Main Issues
The claim of ownership by the person who acquired the property in the name of Japanese owner before August 9, 1945 and the relationship of attribution of such property.
Summary of Judgment
As of August 9, 1945, a property in the name of Japanese owner on the registry shall naturally revert to the Government on September 25, 1945 pursuant to Article 33 of the Military Court Act, but a person who asserts that he has acquired the ownership from a Japanese person on the property before the purchase or for any other reason shall, within the prescribed period, claim the ownership of the property after obtaining the adjudication on the cancellation of the ownership or the adjudication on the cancellation of the ownership by the adjudication on the cancellation of the simplified appeal procedure at the Appellate Committee under the Ordinance of the Ministry of Maritime Affairs of April 17, 1948, or after obtaining the confirmation under Articles 120 and 230, or after obtaining the cancellation of the ownership by the final judgment of the court, but the person who has not received the above cancellation of ownership cannot claim the ownership, and the ownership shall fully belong to the State.
[Reference Provisions]
Articles 33 and 103 of the Military Affairs Act, Article 1 of the Act on the Confirmation of Cancellation of Reversion in Summary Appeal Procedures (Act No. 120 of April 8, 1950), Article 1 of the Act on the Confirmation of Cancellation of Reversion in Summary Appeal Procedures (Act No. 230 of Dec. 15, 1951)
Reference Cases
A. Supreme Court Decision 69Da902 delivered on September 23, 1969, 80Da807 delivered on July 8, 1980, and 80Da2830 delivered on February 9, 1982, delivered on March 25, 1986
Plaintiff-Appellant
Attorney Park Jong-chul et al., Counsel for the defendant-appellant
Defendant-Appellee
Korea
original decision
Seoul High Court Decision 88Na15708 delivered on August 30, 1988
Text
The appeal is dismissed.
The costs of appeal shall be borne by the plaintiff.
Reasons
1. Regarding ground of appeal No. 1
According to the reasoning of the judgment of the court below, the court below determined that the land of this case was owned by Japan registered in the name of Japan on the register of August 21, 1945, while the land of this case was contributed to the Daegu Institute of Research, Inc., a foundation incorporated by the plaintiff corporation, but it did not complete the registration of ownership transfer in the name of the above foundation until August 9, 1945, and that part of the land was transferred to the name of the defendant state due to the ownership attribution, but the registration of ownership transfer was completed in the name of the defendant state. However, the plaintiff did not follow the procedure for the cancellation of attribution in accordance with the relevant laws and regulations within the prescribed period for the above land, and that the land of this case was owned by the defendant as the property devolving property and that the plaintiff cannot be deemed to have ownership
However, as in this case, the property under the name of Japan as of August 9, 1945 shall naturally revert to the Government on September 25, 1945 pursuant to subparagraph 3 of the military law. However, a person who asserts that he acquired the ownership of the above property from Japan before the above property within the prescribed period shall be entitled to 103 and 17 April 17, 1948; and a person who, as a matter of course, received the adjudication of cancellation of ownership by the Appellate Committee under the Ordinance of the Ministry of Maritime Affairs and Fisheries or by the 120 and 230 of the 197 of the 197 of the 197 of the 20197 of the 207 of the 20197 of the 20197 of the 20197 of the 20197 of the 20197 of the 197 of the 20197 of the 20197 of the 20197 of the 197 of the 208.
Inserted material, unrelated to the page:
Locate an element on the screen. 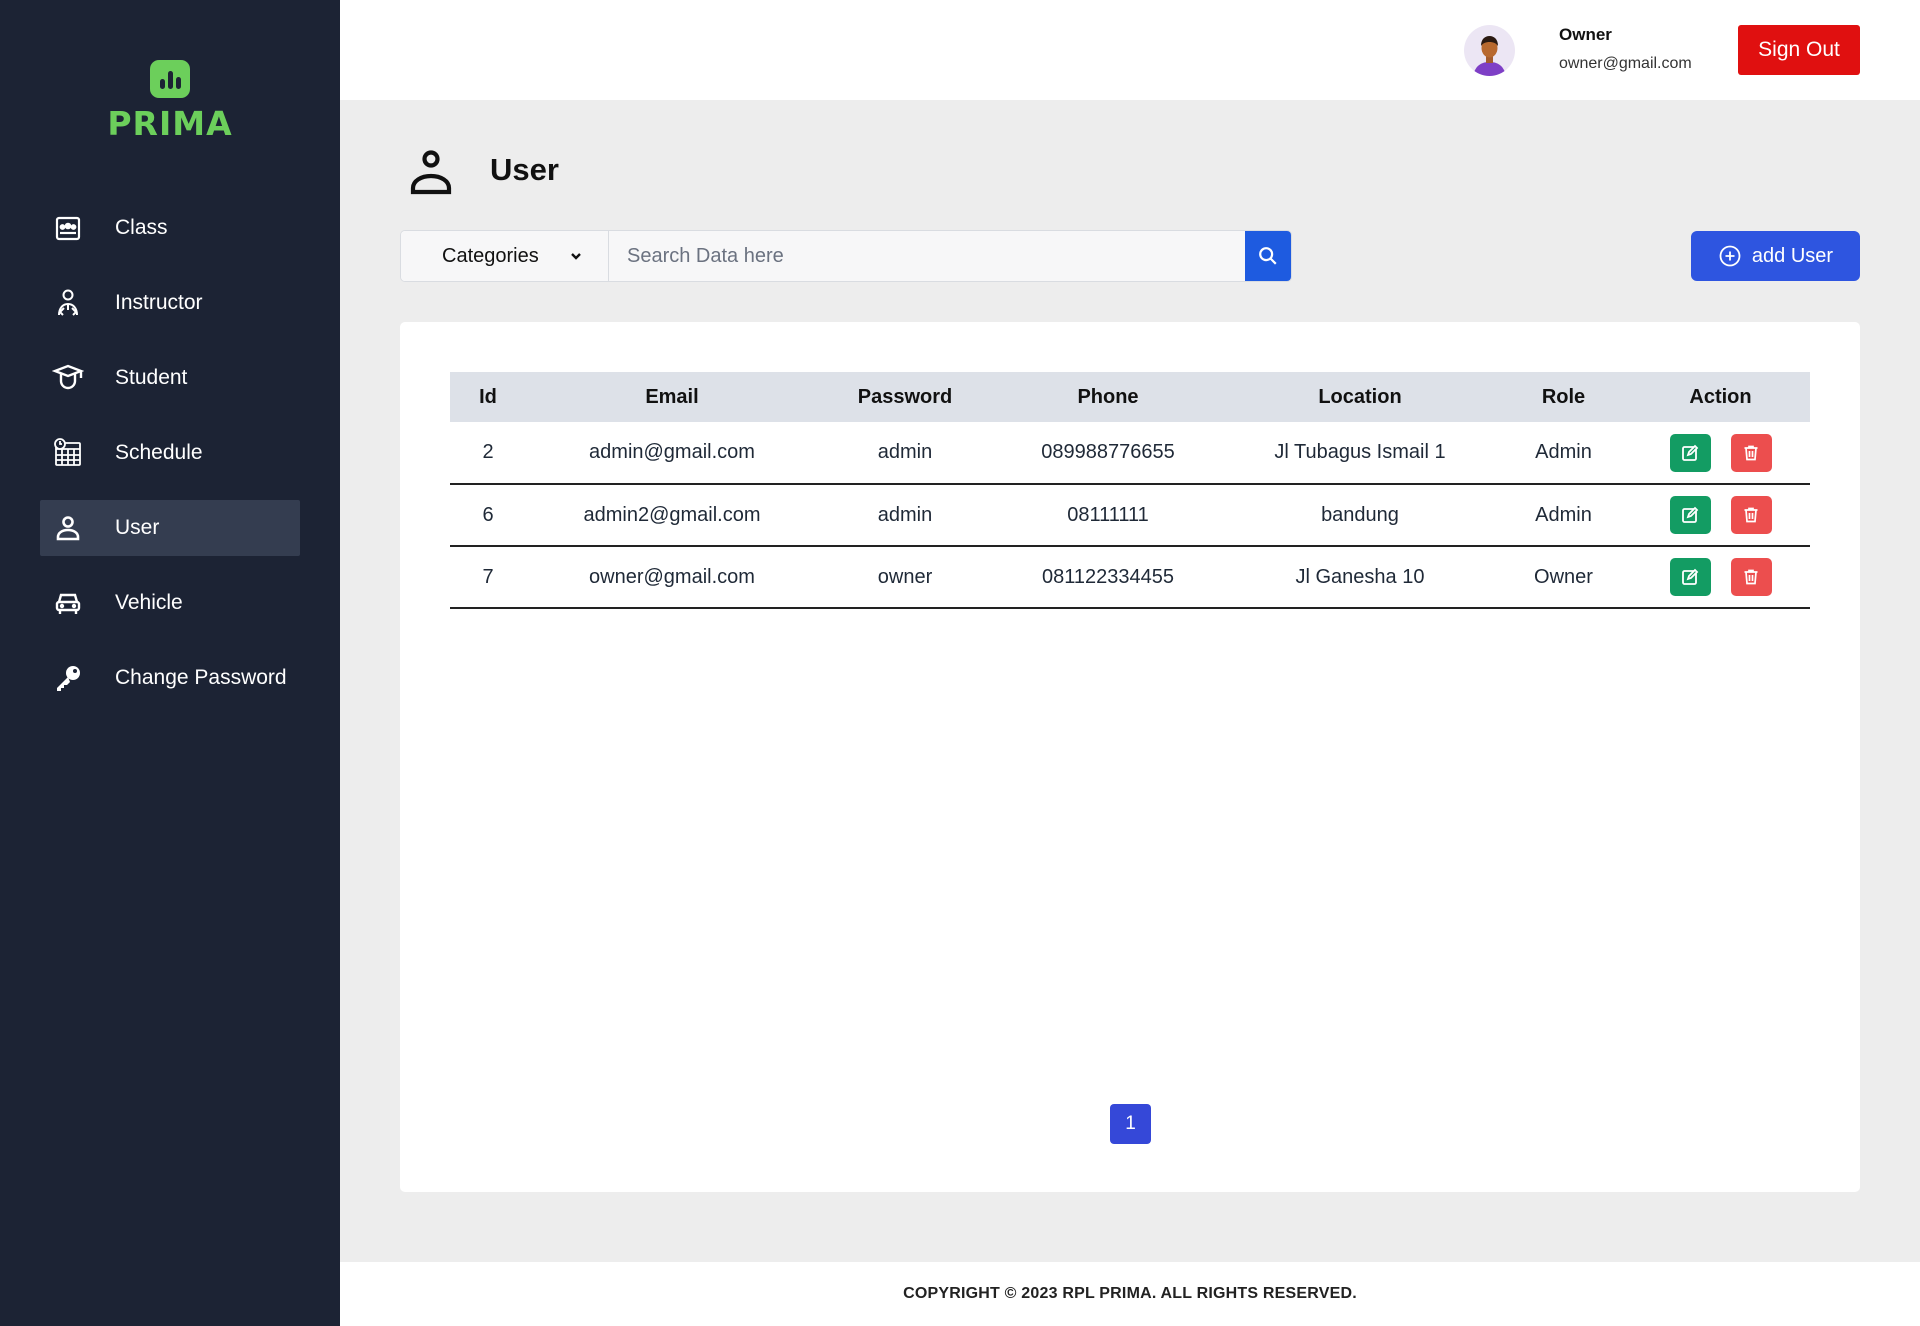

2. Regarding ground of appeal No. 2
The exercise of rights shall be in good faith as prescribed by Article 2 of the Civil Act.
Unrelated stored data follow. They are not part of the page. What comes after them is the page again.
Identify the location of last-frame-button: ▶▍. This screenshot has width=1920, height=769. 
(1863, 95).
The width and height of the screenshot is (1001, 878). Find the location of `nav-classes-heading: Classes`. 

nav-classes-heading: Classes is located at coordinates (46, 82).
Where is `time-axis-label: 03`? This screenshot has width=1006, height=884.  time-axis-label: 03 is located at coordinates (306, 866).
However, as in the theory of theory, the YA, a general foundation of the Plaintiff corporation, obtained the establishment permission from the Government of Japan before August 9, 1945, and the Plaintiff constructed a building which is a school building on the land in this case and used it as the school site. After that, the Plaintiff obtained the alteration approval from the Defendant pursuant to Article 2 of the Addenda to the Private School Act. After that, the Defendant maintained and manages the land in this case as the basic property pursuant to school facilities and equipment standards, etc., and even if the Defendant knew that the land in this case is owned by the Plaintiff, the Minister of literature delivery under the Defendant is not the management authority of the property belonging to the Plaintiff, but the Minister is not the management authority of the school foundation in the establishment and management of the school foundation, and it is not the party to whom the establishment permission or organizational change of the Plaintiff corporation was made. Thus, the nature of the property belonging to the Plaintiff is not changed, and it cannot be said that the Defendant violated the principle of trust and good faith. Therefore, the judgment of the court below is correct.
3. Therefore, the appeal is dismissed. It is so decided as per Disposition by the assent of all participating Justices.